[EXERCISE GOAL]
When you spot the word "avatar" in a line of the data below, copy that line.
___ DATA FOR REVIEW ___
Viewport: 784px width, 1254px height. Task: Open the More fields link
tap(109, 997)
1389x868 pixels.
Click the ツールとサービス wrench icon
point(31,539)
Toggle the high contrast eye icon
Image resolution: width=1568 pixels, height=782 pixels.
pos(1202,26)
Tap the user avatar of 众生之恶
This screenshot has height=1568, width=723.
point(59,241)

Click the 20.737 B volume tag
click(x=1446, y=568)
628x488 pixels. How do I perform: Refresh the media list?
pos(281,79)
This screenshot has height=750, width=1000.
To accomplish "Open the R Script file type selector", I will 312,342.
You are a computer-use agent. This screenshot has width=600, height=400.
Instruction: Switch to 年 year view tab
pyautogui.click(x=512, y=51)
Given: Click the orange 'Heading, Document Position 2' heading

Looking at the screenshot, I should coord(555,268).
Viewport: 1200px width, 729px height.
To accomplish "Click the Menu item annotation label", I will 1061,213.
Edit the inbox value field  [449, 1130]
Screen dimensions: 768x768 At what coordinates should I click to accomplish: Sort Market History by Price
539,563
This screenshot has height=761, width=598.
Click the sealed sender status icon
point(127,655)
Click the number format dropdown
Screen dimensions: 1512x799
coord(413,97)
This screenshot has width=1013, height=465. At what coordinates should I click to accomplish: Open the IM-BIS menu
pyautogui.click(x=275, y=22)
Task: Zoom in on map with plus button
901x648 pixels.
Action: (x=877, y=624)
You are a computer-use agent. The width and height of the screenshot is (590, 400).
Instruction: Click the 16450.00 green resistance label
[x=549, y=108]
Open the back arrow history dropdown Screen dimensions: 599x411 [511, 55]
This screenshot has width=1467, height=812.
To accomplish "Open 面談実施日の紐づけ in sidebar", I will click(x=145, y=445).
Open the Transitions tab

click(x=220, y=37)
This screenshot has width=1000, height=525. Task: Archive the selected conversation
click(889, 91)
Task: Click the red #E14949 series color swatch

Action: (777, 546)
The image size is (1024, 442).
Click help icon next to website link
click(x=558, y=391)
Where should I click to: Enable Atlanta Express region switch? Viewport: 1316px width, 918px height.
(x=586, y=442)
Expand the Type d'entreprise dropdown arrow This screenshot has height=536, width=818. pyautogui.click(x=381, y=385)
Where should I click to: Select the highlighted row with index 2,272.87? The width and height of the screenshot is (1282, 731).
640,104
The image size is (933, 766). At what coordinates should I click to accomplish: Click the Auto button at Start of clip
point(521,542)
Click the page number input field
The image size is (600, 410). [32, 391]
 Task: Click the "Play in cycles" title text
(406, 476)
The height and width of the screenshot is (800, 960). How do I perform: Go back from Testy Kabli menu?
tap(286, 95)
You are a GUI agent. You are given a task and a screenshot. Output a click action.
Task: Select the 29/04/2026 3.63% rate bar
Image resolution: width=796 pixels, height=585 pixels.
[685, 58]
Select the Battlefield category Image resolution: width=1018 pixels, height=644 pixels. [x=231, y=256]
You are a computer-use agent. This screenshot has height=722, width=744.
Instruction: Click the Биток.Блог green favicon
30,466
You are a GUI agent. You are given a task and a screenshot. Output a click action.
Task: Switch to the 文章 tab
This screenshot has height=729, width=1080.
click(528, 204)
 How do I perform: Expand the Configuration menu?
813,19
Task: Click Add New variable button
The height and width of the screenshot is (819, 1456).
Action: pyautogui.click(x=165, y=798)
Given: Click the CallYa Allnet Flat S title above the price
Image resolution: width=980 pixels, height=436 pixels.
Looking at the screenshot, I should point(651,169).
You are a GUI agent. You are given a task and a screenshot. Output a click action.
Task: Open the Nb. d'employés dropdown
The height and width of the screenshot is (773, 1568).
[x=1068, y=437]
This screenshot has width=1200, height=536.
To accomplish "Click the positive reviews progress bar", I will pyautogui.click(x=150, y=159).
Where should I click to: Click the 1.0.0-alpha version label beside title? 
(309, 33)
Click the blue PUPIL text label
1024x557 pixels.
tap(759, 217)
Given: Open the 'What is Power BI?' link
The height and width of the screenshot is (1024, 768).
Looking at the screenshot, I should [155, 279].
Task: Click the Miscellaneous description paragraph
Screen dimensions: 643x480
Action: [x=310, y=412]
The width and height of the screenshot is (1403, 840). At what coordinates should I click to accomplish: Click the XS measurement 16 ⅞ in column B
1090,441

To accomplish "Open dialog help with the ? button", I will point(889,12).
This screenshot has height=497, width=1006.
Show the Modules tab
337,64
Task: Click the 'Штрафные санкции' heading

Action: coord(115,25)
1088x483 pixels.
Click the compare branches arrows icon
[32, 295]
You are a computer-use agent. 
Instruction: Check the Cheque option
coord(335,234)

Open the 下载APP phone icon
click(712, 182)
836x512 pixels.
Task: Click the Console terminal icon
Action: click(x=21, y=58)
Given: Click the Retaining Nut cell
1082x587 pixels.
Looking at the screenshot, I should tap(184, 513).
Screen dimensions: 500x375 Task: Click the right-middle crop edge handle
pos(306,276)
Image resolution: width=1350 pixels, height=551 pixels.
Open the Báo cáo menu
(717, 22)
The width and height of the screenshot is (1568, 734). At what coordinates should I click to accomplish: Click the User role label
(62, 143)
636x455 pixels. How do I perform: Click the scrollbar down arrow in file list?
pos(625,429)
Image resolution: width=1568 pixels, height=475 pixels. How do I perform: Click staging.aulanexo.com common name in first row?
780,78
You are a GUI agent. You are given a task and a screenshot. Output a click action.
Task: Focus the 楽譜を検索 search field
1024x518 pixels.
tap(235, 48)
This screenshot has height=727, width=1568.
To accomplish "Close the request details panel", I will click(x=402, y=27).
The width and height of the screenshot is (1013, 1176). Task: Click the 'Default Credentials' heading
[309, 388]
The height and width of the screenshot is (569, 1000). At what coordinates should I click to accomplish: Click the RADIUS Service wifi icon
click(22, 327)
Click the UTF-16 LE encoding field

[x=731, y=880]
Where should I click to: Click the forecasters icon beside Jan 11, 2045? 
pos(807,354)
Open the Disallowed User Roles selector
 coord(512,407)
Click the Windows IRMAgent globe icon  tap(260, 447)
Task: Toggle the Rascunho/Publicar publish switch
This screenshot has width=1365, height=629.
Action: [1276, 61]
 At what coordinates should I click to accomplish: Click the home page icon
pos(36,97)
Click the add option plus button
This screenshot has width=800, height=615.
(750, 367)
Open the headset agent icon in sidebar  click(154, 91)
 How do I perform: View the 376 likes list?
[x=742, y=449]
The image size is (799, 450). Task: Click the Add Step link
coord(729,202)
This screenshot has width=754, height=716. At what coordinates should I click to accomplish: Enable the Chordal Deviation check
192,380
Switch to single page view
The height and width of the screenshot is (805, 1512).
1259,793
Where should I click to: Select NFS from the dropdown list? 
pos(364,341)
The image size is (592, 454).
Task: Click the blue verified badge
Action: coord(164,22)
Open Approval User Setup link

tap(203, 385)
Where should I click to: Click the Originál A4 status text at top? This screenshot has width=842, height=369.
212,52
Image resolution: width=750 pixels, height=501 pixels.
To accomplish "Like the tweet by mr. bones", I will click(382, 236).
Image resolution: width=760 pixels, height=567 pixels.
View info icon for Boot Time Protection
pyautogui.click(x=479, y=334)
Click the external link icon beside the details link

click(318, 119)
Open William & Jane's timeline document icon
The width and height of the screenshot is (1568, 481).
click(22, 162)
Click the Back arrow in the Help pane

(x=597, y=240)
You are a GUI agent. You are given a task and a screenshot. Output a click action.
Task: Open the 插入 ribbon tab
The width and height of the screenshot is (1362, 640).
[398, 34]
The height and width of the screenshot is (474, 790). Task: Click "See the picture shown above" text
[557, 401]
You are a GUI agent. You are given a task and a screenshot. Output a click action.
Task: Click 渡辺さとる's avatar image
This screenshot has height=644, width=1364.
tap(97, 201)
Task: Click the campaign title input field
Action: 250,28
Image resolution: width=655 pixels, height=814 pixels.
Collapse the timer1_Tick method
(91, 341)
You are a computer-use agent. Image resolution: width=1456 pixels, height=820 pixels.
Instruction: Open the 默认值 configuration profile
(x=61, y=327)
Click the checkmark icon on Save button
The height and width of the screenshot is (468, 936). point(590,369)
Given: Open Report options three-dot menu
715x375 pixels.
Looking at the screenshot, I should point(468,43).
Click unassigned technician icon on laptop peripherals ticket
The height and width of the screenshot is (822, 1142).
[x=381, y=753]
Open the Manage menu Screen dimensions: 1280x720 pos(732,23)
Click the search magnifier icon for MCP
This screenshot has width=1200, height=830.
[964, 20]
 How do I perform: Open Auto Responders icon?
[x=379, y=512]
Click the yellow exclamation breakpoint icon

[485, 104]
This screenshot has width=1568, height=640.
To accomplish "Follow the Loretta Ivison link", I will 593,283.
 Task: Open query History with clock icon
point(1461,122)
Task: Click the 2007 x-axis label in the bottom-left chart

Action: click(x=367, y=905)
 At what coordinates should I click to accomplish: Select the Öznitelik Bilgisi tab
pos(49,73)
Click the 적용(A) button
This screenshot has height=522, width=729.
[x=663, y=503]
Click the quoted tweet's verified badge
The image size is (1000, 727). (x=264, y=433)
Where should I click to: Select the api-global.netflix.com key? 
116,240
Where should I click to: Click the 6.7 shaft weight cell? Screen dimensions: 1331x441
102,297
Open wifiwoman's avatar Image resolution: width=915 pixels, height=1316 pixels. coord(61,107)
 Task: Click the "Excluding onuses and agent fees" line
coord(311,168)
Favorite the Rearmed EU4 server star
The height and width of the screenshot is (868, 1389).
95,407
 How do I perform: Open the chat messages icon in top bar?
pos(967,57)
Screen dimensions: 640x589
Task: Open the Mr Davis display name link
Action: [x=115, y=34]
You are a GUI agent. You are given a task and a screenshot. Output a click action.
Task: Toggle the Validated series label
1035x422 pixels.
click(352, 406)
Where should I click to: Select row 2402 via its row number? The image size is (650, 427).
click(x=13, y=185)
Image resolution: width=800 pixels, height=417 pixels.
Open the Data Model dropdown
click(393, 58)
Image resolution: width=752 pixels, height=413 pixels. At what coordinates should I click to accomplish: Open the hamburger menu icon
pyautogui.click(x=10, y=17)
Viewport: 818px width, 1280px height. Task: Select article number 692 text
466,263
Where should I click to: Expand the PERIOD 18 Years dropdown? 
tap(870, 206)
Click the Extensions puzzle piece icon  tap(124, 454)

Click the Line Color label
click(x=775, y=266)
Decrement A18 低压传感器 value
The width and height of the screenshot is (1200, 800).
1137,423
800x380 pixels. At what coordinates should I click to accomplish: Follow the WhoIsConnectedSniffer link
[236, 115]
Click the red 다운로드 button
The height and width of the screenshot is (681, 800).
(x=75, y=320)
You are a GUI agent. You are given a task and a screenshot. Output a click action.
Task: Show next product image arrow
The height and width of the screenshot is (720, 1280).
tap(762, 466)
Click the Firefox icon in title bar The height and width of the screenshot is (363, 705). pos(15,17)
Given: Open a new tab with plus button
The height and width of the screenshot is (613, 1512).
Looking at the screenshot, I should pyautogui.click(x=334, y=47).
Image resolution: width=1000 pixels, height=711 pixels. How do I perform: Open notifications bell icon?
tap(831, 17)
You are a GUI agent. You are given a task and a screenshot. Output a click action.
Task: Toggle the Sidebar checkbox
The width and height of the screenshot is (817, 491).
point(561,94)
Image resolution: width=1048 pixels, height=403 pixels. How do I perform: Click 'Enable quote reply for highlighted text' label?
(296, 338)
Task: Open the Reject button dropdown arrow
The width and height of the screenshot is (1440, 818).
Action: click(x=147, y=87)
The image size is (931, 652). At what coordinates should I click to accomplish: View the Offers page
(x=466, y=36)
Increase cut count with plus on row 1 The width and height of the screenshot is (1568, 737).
___
[EXERCISE RESULT]
Tap the user avatar of 众生之恶
Task: Click 渡辺さとる's avatar image
Open wifiwoman's avatar Image resolution: width=915 pixels, height=1316 pixels. coord(61,107)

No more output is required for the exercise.